What this task involves: Continue the markout-html package description below from the point where it ends.

Text section:
----------------------------------------
Metadata-Version: 2.1
Name: markout-html
Version: 0.1.6
Summary: A small Python package to extract content from web pages.
Home-page: https://github.com/oAGoulart/markout
Author: Augusto Goulart
Author-email: josegoulart.aluno@unipampa.edu.br
License: UNKNOWN
Project-URL: Bug Reports, https://github.com/oAGoulart/markout/issues
Project-URL: Source, https://github.com/oAGoulart/markout
Keywords: html conversion markup
Platform: UNKNOWN
Classifier: Development Status :: 5 - Production/Stable
Classifier: Intended Audience :: Developers
Classifier: Topic :: Text Processing :: Markup :: HTML
Classifier: License :: OSI Approved :: MIT License
Classifier: Programming Language :: Python :: 3
Requires-Python: >=3.5
Description-Content-Type: text/markdown
Requires-Dist: pyquery (>=1.3)

# Markout

[![License](https://img.shields.io/badge/license-MIT-informational.svg)](https://opensource.org/licenses/MIT)
----------------------------------------
The data:

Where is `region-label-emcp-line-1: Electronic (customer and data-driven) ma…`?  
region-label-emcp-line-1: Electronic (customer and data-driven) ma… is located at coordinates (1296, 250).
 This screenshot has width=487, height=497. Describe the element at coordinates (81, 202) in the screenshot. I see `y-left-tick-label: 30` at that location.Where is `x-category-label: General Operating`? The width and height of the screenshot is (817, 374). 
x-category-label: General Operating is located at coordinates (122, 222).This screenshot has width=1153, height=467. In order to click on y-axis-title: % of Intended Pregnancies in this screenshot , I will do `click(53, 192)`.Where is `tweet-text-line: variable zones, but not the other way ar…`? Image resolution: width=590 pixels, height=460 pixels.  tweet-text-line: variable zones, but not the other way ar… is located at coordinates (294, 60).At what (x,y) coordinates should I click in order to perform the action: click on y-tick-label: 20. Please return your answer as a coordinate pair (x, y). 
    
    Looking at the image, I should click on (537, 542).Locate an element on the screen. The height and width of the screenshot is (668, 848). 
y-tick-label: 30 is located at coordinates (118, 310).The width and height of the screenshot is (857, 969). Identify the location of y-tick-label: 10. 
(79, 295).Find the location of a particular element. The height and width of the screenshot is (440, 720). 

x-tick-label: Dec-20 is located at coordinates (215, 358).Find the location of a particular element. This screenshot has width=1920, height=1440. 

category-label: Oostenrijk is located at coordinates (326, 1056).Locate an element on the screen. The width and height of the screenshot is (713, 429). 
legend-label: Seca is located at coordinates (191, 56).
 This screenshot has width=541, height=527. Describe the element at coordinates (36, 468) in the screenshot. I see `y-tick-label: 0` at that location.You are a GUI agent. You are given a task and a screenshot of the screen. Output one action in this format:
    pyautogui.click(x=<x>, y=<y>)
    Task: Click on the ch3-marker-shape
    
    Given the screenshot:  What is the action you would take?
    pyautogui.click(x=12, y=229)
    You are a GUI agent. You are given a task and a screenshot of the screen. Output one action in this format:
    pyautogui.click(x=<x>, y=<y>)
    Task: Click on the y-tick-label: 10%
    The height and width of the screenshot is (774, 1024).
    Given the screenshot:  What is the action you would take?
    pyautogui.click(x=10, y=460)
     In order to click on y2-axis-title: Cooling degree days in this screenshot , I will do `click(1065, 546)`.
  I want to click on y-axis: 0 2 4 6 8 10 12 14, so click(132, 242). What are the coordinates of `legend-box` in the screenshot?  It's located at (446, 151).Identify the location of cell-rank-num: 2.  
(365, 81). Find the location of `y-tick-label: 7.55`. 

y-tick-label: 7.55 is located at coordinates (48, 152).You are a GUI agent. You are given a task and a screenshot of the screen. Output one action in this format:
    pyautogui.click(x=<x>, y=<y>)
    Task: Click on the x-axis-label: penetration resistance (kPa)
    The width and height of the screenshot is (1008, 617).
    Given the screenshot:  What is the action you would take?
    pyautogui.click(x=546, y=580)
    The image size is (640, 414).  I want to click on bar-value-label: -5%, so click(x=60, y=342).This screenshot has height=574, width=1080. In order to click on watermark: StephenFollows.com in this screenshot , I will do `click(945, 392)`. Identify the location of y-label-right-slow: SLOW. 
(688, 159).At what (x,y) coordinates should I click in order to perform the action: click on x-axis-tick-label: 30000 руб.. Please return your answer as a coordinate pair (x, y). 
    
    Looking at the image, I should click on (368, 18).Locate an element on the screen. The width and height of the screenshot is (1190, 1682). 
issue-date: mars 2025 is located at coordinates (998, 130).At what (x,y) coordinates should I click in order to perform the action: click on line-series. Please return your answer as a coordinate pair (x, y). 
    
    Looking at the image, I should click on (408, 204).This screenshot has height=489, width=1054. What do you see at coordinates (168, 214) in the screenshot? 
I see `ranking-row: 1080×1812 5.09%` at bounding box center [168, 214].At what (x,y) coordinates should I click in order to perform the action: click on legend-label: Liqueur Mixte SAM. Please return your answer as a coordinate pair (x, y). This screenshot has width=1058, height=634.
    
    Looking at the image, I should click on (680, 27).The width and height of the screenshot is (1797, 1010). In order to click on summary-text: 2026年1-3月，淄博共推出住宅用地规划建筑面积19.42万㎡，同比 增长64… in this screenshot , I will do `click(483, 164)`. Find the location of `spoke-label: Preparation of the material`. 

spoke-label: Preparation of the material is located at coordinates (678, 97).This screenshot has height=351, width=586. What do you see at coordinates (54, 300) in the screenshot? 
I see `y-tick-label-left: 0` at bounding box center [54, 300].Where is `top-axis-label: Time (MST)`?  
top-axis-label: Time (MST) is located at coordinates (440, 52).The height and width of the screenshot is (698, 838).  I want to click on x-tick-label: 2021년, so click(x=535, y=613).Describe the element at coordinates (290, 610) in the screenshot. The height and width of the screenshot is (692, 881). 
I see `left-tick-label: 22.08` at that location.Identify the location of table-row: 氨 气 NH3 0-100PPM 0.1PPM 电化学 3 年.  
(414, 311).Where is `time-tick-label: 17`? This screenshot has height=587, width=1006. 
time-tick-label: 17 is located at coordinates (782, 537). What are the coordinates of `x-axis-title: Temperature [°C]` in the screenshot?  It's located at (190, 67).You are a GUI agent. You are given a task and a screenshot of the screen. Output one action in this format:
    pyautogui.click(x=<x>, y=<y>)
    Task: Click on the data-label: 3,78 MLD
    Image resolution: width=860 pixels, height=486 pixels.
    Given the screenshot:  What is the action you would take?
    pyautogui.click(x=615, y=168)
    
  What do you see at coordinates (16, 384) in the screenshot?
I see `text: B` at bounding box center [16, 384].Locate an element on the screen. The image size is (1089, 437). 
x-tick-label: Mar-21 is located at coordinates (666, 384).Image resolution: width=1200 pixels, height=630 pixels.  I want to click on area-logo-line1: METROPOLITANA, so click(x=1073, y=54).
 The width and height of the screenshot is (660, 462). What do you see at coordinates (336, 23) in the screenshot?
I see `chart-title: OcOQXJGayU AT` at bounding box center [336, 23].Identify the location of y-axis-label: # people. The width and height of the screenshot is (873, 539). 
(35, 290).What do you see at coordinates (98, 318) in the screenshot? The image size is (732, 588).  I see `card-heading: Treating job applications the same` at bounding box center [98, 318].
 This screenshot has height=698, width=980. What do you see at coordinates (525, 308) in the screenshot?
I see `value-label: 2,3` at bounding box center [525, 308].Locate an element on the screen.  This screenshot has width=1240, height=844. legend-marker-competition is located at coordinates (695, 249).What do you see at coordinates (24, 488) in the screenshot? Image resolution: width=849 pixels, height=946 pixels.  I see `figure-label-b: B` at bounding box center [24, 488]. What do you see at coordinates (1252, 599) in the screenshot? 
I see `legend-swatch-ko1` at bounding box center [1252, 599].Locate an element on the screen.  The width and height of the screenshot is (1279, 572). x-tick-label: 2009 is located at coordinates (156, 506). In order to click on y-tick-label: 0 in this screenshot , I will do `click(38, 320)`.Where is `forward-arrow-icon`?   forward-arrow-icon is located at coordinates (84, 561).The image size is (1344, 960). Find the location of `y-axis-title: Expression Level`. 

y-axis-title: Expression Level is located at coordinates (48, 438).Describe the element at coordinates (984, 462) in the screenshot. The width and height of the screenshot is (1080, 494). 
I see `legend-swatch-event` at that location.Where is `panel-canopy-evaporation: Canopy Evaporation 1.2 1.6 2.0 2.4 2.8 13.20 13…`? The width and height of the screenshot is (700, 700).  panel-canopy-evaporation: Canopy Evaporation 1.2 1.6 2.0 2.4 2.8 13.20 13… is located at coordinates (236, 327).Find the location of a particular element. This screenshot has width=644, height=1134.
----------------------------------------
Solved problem:
![Python package](https://github.com/oAGoulart/markout/workflows/Python%20package/badge.svg)

A small Python package I made to extract HTML content from web pages. It is very customizable and I made it to fit my needs (extract multiple pages' code to Markdown, but only some HTML tags which I needed). Due to its purpose being able to convert specific HTML tags into a desired Markdown format this script does not generate any standard output, rather, it uses custom tokens specified in a configuration file, so the output can be formatted into any anything.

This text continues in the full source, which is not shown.